## Task details
Only a slice of the listing below is wanted. Retype the lines from the one containing "You are a GUI" through the one containing "Kho Giao Diện (1120, 37)", exactly, both ends included.

## Record excerpts
-=-=-

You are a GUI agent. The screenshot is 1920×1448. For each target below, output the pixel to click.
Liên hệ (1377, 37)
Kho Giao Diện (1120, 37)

-=-=-

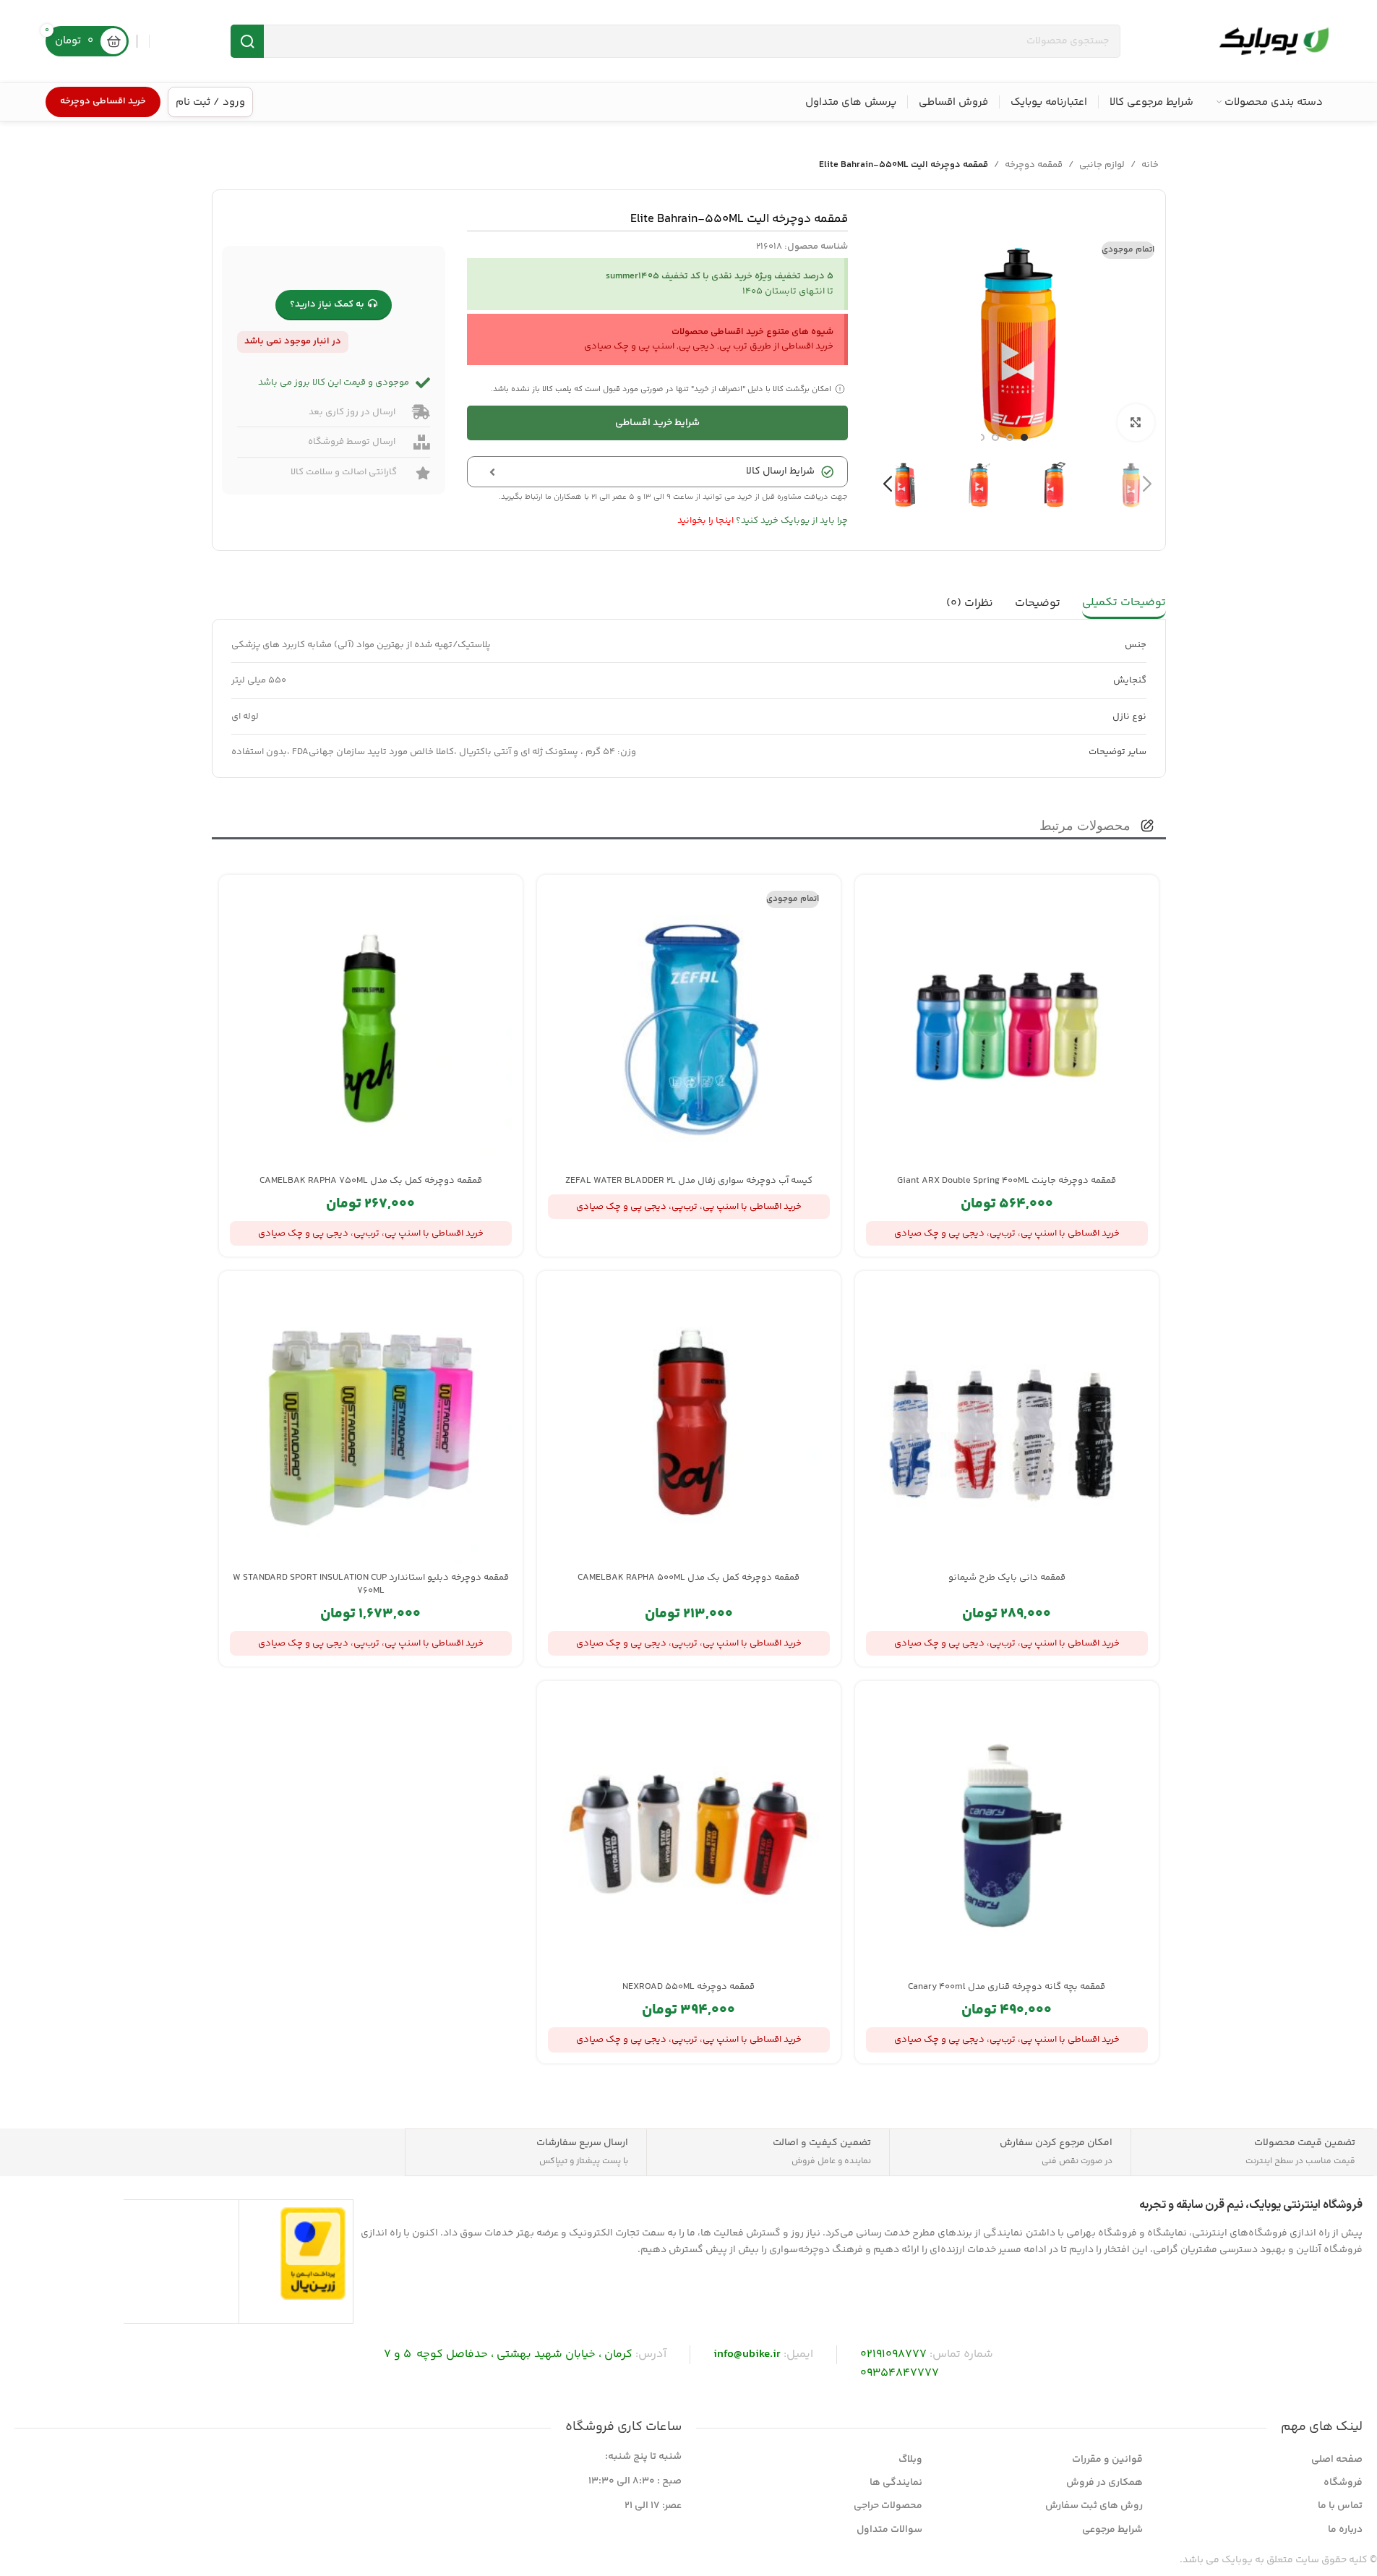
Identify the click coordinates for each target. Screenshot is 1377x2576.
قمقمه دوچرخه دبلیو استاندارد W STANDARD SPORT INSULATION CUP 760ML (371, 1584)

-=-=-

## Output below
You are a GUI agent. The screenshot is 1920×1448. For each target below, output the pixel to click.
Liên hệ (1377, 37)
Kho Giao Diện (1120, 37)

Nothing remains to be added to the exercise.